##### Provided records #####
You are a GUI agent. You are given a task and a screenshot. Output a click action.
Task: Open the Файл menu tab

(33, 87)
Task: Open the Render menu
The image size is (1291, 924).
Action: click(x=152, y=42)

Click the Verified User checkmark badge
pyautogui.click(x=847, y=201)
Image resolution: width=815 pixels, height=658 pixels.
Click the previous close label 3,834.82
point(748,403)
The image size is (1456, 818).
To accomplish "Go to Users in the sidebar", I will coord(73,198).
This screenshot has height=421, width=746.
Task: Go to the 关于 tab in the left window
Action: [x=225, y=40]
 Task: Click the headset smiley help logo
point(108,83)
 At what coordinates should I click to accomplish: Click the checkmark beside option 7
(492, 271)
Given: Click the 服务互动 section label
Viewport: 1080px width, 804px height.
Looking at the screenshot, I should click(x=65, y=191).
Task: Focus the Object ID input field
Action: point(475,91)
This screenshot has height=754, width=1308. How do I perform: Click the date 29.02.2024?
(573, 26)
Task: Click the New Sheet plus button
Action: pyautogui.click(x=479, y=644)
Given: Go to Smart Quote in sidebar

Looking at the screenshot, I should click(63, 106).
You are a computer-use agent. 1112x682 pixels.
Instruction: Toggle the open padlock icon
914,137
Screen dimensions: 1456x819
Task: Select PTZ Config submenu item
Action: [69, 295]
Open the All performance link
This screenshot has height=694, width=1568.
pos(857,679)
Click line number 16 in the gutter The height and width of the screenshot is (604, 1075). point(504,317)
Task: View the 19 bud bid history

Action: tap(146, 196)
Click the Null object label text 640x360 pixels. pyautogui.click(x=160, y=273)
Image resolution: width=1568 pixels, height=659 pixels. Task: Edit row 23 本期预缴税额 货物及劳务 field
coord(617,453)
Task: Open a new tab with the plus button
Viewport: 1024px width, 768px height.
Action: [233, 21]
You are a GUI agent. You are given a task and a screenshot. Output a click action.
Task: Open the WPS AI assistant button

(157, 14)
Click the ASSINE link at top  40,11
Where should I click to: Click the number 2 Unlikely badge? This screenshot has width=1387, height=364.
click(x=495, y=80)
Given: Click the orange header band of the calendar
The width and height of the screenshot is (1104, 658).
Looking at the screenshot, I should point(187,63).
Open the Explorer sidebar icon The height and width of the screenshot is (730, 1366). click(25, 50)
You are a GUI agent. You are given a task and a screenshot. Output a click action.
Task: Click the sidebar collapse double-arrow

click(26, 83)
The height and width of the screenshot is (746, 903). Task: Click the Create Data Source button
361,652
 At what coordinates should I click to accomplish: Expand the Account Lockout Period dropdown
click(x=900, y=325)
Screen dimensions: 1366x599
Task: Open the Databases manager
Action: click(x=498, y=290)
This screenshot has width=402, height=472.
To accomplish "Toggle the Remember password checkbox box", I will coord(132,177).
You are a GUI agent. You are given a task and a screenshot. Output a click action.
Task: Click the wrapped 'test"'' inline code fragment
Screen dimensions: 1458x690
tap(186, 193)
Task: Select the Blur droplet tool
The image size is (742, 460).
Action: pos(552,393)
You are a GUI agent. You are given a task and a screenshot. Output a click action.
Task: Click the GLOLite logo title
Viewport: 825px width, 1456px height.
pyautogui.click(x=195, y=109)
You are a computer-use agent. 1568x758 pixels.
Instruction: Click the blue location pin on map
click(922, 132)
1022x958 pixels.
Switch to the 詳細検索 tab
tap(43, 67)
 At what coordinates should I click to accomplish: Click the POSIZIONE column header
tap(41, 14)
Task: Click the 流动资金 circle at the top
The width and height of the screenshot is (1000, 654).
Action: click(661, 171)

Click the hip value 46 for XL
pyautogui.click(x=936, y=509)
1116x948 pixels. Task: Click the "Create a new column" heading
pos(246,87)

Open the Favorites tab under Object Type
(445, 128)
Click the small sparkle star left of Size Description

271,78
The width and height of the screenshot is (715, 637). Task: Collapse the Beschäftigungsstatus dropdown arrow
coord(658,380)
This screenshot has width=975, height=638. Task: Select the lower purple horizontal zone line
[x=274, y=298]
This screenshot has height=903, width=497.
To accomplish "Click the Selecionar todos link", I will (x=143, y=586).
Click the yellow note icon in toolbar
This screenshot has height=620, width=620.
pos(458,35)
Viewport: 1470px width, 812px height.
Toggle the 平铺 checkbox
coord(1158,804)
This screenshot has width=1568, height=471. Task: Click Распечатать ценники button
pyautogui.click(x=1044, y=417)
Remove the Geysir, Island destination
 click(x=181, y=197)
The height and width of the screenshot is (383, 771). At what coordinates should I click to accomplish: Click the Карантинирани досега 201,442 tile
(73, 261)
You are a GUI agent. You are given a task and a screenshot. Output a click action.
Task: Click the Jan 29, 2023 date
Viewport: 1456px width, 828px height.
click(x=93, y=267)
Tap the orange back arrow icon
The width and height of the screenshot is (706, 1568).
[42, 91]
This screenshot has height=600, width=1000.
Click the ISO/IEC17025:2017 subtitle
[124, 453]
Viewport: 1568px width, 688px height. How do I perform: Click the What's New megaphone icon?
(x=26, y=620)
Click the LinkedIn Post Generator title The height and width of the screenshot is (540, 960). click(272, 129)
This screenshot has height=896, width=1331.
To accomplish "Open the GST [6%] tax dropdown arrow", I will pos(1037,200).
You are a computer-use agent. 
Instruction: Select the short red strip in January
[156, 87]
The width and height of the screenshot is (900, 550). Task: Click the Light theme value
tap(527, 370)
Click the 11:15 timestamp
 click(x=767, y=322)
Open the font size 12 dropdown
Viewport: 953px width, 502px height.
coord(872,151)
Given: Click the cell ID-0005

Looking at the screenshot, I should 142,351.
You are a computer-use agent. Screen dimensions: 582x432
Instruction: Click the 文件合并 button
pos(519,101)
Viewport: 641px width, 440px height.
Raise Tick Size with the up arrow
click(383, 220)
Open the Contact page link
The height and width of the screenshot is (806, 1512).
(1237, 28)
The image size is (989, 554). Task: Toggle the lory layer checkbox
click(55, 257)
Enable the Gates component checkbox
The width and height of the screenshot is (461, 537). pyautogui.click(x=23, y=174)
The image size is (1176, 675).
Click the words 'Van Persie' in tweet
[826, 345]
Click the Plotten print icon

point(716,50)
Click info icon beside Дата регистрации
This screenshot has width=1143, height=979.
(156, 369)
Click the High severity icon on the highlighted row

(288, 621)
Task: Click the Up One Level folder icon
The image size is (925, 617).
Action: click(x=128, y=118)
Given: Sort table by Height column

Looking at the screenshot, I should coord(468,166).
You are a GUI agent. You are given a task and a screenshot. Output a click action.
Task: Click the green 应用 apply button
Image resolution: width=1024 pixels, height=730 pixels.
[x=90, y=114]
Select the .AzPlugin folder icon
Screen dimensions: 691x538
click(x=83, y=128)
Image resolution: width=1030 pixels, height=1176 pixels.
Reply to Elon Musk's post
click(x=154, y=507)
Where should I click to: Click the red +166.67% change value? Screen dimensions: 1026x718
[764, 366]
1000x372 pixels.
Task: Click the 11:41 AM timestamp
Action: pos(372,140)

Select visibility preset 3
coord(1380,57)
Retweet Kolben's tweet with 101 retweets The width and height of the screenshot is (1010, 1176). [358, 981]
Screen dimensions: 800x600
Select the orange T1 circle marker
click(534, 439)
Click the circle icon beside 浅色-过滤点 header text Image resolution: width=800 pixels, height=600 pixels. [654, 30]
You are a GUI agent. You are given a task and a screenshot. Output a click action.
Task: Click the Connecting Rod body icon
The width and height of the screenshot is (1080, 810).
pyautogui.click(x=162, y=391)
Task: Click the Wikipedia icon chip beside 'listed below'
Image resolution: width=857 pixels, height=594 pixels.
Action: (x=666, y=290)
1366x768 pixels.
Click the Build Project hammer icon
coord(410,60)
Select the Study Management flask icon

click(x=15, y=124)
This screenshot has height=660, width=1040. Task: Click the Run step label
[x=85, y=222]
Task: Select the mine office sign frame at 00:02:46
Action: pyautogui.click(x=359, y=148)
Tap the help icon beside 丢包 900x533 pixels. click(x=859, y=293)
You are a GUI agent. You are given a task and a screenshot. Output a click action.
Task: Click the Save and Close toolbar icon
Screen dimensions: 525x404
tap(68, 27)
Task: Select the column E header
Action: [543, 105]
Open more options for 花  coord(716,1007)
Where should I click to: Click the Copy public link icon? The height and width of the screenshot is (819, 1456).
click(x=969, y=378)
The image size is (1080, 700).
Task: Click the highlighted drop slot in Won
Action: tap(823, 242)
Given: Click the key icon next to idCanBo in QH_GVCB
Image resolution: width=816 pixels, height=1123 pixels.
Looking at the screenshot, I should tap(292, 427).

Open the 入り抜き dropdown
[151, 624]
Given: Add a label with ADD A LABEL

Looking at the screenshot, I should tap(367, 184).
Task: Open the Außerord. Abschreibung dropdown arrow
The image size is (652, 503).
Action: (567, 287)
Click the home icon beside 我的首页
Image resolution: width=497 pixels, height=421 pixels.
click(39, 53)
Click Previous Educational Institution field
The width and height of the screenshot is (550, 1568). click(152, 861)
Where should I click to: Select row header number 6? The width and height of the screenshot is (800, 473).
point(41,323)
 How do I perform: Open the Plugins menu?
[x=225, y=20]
#####
Copy each line of the listing that holds the word "computer".

You are a computer-use agent. 1112x682 pixels.
You are a computer-use agent. 1568x758 pixels.
You are a computer-use agent. 
You are a computer-use agent. Screen dimensions: 582x432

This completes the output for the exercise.